Romain rend hommage à l’oncle de sa grand-mère maternelle.
On a tous, plus ou moins dans nos familles un ancêtre qui fut acteur de son époque. La Seconde Guerre Mondiale comme d’autres évènements d’importance a donné son lot de héros souvent discrets, de ceux dont le nom n’est pas inscrit en lettres d’or sur des monuments, pas même cités dans les livres d’Histoire. Leur souvenir peu à peu s’efface, au fil du temps, si le flambeau de la mémoire n’est pas repris par leurs descendants. C’est le cas de Romain, et de sa famille qui conservent pieusement le souvenir de leur grand-oncle. Comme dans beaucoup de familles, les récits des exploits de cet ancêtre se sont transmis oralement, puis, la nécessité de coucher sur le papier les faits a vu le jour chez son frère René, plus de cinquante ans après. Quelques feuilles tapées puis classées dans un trieur sont le précieux récit d’une vie trop courte, brisée, marquée du sceau de Résistance, de la volonté farouche de sortir sa patrie des griffes de l’Occupant, mais aussi de l’emprisonnement, de la souffrance physique et morale. Un destin parmi tant d’autres en ces temps troublés de la guerre, mais un héros quand même pour une famille reconnaissante. Pas qu’un nom gravé au monument aux morts de son village : il s’appelait Jean TRONQUOY
Jean TRONQUOY (1921-1945). Eléments de biographie.

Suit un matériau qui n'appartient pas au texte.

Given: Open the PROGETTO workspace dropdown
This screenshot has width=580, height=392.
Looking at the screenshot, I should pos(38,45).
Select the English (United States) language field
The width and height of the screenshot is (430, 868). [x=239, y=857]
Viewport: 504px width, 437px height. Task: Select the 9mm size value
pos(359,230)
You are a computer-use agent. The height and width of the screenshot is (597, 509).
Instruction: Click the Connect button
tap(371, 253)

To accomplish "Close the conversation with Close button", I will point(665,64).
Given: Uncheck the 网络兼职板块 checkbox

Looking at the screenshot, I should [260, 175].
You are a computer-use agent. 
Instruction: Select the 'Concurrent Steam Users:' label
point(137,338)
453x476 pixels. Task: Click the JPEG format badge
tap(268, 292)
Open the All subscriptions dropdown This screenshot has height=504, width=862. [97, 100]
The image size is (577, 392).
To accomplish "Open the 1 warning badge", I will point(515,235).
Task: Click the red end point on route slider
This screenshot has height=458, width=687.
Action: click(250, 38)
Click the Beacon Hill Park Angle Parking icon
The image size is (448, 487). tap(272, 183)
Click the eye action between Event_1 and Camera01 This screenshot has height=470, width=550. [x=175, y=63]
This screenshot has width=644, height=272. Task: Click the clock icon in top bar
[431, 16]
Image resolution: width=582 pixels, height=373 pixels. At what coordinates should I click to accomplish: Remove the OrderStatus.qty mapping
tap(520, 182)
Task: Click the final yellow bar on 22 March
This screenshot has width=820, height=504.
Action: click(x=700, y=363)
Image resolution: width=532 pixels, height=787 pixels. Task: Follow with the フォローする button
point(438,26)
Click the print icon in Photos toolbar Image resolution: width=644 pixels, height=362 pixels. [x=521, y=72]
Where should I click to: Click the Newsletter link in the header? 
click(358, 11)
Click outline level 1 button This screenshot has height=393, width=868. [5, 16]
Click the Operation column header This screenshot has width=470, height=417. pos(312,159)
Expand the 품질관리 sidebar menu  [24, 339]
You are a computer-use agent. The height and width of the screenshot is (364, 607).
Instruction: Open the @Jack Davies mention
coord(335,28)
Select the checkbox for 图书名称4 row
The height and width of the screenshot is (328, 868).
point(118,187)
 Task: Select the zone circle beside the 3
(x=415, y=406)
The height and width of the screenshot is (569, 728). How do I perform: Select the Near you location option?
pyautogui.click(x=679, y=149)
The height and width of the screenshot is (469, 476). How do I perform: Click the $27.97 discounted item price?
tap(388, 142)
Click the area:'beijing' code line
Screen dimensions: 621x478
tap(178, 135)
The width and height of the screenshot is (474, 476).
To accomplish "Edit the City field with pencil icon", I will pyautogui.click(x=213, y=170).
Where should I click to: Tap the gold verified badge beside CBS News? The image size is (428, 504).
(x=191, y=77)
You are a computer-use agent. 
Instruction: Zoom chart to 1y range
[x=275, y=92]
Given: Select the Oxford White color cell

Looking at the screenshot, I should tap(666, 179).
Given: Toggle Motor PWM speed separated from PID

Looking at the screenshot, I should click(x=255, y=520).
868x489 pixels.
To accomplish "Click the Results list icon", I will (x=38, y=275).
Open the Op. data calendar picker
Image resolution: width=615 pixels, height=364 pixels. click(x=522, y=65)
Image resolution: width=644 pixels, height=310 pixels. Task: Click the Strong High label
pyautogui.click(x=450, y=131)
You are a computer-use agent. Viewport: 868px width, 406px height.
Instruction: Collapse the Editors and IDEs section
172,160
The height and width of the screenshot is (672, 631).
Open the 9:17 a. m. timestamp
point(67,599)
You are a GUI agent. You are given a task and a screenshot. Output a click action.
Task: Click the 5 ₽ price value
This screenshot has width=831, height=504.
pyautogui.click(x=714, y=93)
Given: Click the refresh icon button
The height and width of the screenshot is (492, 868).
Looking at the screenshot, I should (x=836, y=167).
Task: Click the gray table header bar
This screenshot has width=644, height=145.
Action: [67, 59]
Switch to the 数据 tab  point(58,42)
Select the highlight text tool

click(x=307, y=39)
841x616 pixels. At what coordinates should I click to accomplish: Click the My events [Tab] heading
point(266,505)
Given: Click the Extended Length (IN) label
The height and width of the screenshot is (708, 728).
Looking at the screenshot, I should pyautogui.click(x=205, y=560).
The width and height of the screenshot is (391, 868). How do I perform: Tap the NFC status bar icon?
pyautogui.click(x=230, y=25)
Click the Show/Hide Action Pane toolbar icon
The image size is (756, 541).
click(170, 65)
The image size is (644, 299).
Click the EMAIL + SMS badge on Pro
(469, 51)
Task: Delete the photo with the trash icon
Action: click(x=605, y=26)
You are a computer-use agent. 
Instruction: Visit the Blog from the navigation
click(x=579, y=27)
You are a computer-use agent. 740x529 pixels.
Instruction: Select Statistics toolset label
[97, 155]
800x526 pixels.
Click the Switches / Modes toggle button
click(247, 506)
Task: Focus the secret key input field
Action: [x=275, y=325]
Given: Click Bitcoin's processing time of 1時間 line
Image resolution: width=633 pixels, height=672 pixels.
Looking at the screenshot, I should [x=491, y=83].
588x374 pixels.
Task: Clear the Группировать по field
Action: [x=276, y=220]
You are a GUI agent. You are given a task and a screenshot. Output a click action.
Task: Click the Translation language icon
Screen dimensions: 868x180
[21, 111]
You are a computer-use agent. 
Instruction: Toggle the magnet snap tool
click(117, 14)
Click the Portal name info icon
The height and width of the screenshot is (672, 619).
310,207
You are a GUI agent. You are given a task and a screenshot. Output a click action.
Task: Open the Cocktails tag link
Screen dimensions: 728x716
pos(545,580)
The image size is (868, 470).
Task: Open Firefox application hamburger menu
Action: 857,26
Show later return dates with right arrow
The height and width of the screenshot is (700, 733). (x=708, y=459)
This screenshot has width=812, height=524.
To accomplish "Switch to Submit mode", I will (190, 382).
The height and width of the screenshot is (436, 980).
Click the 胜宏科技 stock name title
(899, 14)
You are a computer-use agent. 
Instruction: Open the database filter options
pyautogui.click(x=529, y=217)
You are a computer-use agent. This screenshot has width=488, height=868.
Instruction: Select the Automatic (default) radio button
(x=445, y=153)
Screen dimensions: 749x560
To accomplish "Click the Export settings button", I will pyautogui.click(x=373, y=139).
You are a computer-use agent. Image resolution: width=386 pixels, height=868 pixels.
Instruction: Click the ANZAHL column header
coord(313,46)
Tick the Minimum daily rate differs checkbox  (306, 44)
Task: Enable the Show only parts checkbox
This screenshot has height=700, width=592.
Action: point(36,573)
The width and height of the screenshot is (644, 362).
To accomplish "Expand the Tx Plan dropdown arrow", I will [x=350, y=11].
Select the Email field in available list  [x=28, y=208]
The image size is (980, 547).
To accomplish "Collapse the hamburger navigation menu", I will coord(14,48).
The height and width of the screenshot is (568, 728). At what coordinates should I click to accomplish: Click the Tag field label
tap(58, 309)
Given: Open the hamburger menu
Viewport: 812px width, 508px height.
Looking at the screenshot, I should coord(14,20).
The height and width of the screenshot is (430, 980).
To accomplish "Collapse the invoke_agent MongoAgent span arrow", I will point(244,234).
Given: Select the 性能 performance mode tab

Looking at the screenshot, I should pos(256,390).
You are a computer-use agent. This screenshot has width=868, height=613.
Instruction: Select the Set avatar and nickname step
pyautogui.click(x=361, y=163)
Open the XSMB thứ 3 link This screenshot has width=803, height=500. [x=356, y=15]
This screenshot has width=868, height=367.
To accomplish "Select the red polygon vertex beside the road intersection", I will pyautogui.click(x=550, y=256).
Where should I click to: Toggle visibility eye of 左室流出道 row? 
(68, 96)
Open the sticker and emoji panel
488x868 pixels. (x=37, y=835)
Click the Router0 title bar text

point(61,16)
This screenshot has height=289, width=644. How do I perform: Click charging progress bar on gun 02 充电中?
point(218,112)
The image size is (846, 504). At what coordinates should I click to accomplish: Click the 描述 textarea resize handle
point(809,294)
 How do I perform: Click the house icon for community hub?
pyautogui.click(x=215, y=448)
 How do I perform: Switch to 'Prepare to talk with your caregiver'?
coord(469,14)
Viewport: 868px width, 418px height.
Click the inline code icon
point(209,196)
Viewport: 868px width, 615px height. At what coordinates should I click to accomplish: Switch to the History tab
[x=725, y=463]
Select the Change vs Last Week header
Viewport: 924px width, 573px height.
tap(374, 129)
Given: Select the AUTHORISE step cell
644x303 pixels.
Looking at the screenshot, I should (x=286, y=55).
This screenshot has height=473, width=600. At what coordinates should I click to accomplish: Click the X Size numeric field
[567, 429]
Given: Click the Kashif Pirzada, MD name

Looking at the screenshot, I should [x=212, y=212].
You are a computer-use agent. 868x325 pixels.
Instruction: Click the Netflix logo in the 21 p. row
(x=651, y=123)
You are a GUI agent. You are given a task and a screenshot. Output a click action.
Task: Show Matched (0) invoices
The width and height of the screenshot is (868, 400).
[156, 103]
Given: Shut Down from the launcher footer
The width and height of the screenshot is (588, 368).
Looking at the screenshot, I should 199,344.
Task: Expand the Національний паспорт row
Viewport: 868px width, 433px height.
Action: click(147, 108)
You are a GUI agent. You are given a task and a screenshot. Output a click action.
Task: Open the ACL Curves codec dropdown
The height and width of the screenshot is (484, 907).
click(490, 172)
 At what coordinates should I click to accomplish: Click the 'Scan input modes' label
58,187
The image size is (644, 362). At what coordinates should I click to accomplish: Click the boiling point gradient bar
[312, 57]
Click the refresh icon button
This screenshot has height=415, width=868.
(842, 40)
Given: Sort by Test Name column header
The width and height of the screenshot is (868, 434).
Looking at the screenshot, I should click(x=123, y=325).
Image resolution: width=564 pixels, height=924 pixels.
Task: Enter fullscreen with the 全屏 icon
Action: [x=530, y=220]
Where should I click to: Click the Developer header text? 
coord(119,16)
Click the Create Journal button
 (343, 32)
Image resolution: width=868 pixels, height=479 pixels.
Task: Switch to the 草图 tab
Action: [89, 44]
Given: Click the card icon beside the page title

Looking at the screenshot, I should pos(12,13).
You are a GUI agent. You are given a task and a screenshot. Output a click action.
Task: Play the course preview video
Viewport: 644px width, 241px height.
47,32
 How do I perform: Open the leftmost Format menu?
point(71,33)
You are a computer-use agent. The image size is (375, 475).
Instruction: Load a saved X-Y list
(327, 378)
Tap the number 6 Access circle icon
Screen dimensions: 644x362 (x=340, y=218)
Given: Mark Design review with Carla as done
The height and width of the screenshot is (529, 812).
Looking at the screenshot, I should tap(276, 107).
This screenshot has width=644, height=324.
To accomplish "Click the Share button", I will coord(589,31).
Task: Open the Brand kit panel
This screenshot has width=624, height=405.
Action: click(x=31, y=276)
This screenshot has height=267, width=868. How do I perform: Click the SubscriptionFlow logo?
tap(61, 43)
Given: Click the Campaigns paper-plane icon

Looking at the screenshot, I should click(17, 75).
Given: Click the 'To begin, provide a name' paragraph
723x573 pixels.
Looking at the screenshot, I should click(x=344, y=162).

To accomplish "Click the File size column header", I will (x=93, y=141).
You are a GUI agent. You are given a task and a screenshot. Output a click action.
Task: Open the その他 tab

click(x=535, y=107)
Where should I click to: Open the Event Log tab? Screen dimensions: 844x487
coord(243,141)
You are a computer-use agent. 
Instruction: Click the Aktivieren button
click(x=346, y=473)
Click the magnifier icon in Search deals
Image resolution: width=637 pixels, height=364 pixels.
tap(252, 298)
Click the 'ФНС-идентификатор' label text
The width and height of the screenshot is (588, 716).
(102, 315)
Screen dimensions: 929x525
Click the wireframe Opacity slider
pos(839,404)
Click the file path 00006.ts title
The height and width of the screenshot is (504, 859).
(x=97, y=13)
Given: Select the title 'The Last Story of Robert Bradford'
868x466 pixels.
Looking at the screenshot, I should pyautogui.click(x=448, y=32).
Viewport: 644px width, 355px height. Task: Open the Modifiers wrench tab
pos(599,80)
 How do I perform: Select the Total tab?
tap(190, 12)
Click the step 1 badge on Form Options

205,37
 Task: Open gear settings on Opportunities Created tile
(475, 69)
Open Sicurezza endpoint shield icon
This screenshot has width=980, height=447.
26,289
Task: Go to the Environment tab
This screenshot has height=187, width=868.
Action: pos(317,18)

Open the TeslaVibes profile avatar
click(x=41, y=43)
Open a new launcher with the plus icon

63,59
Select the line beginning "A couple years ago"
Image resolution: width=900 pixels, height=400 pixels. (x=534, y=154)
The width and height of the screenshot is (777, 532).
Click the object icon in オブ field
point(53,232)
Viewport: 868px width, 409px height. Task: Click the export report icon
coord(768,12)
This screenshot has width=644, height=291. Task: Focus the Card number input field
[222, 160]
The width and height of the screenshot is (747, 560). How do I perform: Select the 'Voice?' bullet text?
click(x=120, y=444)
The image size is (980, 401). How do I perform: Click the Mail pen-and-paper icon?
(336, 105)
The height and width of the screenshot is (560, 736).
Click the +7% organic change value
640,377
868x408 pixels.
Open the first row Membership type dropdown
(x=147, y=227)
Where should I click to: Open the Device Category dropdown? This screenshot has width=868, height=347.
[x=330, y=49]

Jean René Tronquoy est né le 25 Juillet 1921 à Vauxbuin , aux portes de Soissons ; dans l’Aisne . Troisième garçon d’une famille de 7 enfants ; son père avait une entreprise de peinture en bâtiment et son grand-père maternel avait été instituteur. Avant guerre, il fit ses études à Soissons à l’Ecole Catholique St-Georges (Ecole de garçons). Sans que l’on sache la nature de ses diplômes, il est fort à parier qu’il y eut une solide formation comme en attestent ses qualités littéraires dont il sera question après. C’était un jeune homme doux et d’une grande gentillesse.
Puis, alors que Jean n’avait que 18 ans, la guerre éclata. Il n’attendit pas d’avoir 20 ans pour s’engager dans la Résistance locale, « animé par un grand amour pour sa Patrie » comme l’écrira son frère René, pour « une France forte que tout le monde aime et respecte ». Ses actions, qui, restent pour l’heure mal connues, lui valurent d’être inquiété et recherché par les autorités d’Occupation.
Jean, alors à peine âgé de 19 ans fit une première tentative pour rejoindre les forces gaullistes par l’Espagne. Mais ce fut un échec. Revenu à son point de départ, clandestin et démuni, il dut se débrouillé pour survivre, allant jusqu’à vendre ses livres et ses effets personnels et tenter de travailler.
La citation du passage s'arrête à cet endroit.